講演題目:  Stable localized structures in one and two spatial dimensions: a review and a perspective
講 師 : Prof. Helmut R. Brand
     Technische Universitat Braunschweig, Institute for Condensed Matter Physics, 38106 Braunschweig, Germany
日 時 : 平成25年8月19日 (木) 13:00-14:00
場 所 : 北海道大学理学部2号館211室(2-2-11)

要 旨 :
We give an overview over stable localized solutions in nonlinear driven non-equilibrium systems, often denoted as dissipative solitons [1]. We cover different mechanisms to generate stable localized structures in various types of prototype equations, namely, envelope equations, order parameter equations and phase equations.For envelope equations nonvariational effects are a key ingredient as emphasized first by Thual and Fauve [2]. This mechanism turns out to be very robust and allows for many different stable particle- and hole-like solutions in one and two spatial dimensions.

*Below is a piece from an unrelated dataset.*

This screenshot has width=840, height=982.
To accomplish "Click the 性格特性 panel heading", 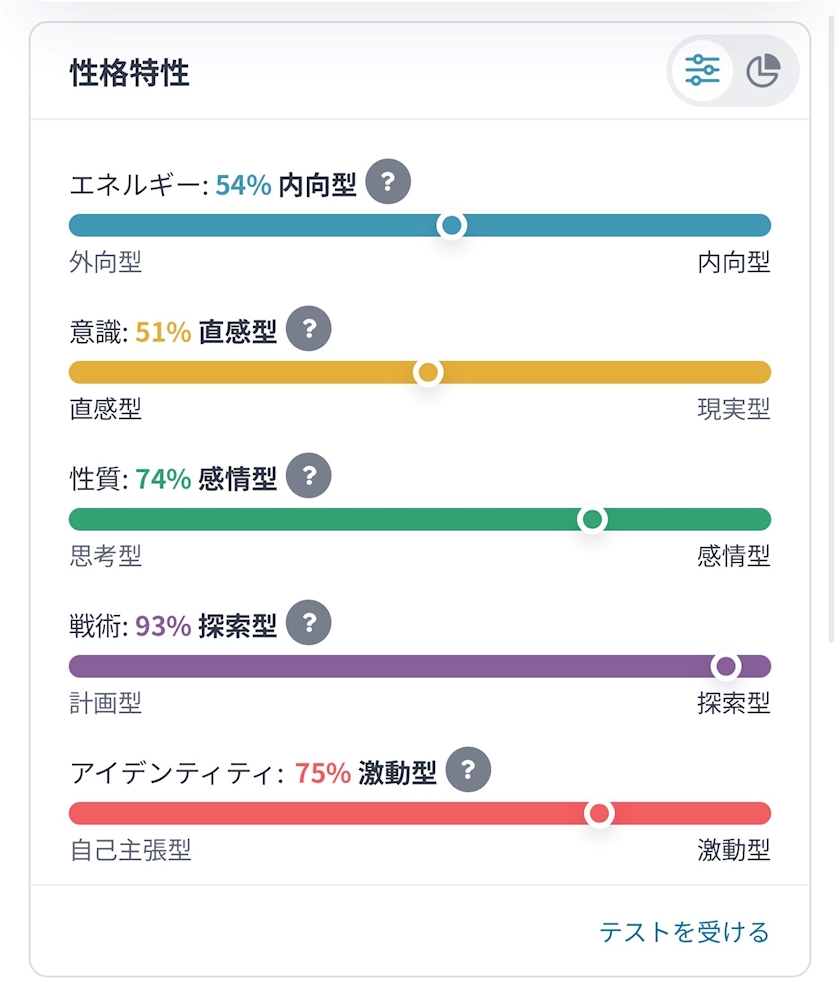I will pos(129,73).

The interaction of localized solutions can give rise to many different types of outcomes including propagating holes as a result of a collision of propagating particles of fixed shape [3]. For order parameter equations a trapping mechanism can generate localized solutions of arbitrary lengths [4]. A third type of localized solutions involves nonlinear phase dynamics giving rise to stable localized patterns in the wavelength for a nonlinear phase equation [5] or in coupled envelope and phase equations [6]. We also cover briefly recent work on the effects of noise on localized solutions in envelope equations [7,8] and close with an overview of possible applications to systems as diverse as surface reactions under UHV conditions [9], binary fluid convection [10] or holes observed in corn and potato starch suspensions [11].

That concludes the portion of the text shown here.